Reputation: 31
----------------a.c---------------------
variable *XX;
func1(){
for(...){
for(i = 0; i < 4; i++)
cutStartThread(func2,args)
}
}
---------------b.cu-------------------
func2(args){
cudaSetDevice(i);
xx = cudaMalloc();
mykernel<<<...>>>(xx);
}
--------------------------------------
Recently, I want to use multiple GPU device for my program. There are four Tesla C2075 cards on my node. I use four threads to manage the four GPUs. What's more, the kernel in each thread is launched several times. A simple pseudo code as above. I have two questions:
Variable XX
is a very long string, and is read only in the kernel. I want to preserve it during the multiple launches of mykernel
. Is it ok to call cudaMalloc
and pass the pointer to mykernel
only when mykernel
is first launched?
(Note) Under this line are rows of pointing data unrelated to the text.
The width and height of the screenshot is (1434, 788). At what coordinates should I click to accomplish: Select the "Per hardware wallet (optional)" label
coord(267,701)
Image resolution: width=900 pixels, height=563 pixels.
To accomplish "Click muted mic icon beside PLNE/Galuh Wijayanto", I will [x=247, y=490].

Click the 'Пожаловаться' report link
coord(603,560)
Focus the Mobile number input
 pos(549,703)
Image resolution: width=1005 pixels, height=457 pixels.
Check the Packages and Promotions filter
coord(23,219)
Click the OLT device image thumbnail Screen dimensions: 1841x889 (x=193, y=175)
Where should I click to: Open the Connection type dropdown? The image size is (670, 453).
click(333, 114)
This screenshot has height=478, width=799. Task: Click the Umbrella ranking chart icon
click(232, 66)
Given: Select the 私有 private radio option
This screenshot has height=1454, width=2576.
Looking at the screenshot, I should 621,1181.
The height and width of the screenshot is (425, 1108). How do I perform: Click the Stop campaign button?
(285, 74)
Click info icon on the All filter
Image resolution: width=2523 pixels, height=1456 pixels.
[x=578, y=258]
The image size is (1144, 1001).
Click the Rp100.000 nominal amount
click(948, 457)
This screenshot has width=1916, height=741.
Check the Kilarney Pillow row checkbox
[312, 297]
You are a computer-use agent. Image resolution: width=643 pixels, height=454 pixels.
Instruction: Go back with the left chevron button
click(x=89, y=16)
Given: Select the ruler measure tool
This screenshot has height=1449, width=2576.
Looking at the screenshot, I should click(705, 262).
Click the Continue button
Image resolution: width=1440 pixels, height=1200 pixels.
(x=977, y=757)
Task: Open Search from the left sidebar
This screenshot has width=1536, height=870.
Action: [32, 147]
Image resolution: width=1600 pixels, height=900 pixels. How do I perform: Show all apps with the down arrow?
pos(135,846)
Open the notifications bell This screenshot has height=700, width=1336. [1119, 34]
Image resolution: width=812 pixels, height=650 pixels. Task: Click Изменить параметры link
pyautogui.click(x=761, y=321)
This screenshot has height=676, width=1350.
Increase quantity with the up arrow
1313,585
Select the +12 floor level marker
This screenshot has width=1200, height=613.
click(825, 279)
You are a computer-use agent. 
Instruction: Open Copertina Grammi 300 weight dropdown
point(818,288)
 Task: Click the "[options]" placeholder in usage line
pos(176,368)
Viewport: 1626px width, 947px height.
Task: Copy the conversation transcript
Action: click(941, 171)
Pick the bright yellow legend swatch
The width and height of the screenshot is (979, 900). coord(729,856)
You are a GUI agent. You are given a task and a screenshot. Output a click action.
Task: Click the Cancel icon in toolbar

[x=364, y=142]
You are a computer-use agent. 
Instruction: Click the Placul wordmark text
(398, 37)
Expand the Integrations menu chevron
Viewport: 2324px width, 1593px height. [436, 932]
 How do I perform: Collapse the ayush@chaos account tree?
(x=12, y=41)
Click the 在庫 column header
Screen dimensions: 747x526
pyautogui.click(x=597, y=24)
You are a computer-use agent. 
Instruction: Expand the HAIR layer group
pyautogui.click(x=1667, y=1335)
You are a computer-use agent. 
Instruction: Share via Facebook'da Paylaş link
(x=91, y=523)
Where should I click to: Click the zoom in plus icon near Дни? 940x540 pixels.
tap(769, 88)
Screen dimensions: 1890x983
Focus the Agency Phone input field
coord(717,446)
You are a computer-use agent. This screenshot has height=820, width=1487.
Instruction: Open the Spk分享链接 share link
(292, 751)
Or should I use __device__
qualifier?
XX
is used in four threads, so I declare it as a global variable in file a.c
. Are multiple cudaMalloc
of XX
correct or should I use an array such as variable *xx[4]
?
Upvotes: 0
Views: 2416
Reputation: 152164
For usage by kernels running on a single device, you can call cudaMalloc
once to create your variable XX
holding the string, then pass the pointer created by cudaMalloc (i.e. XX
) to whichever kernels need it.
#define xx_length 20
char *XX;
cudaMalloc((void **)&XX, xx_length * sizeof(char));
...
kernel1<<<...>>>(XX, ...);
...
kernel2<<<...>>>(XX, ...);
etc.
Create a separate XX variable for each thread, assuming that each thread is being used to access a different device. How exactly you do this will depend on the scope of XX. But an array of:
char *XX[num_devices];
at global scope, should be OK.
The CUDA OpenMP sample may be of interest as an example of how to use multiple threads to manage multiple GPUs.
Upvotes: 1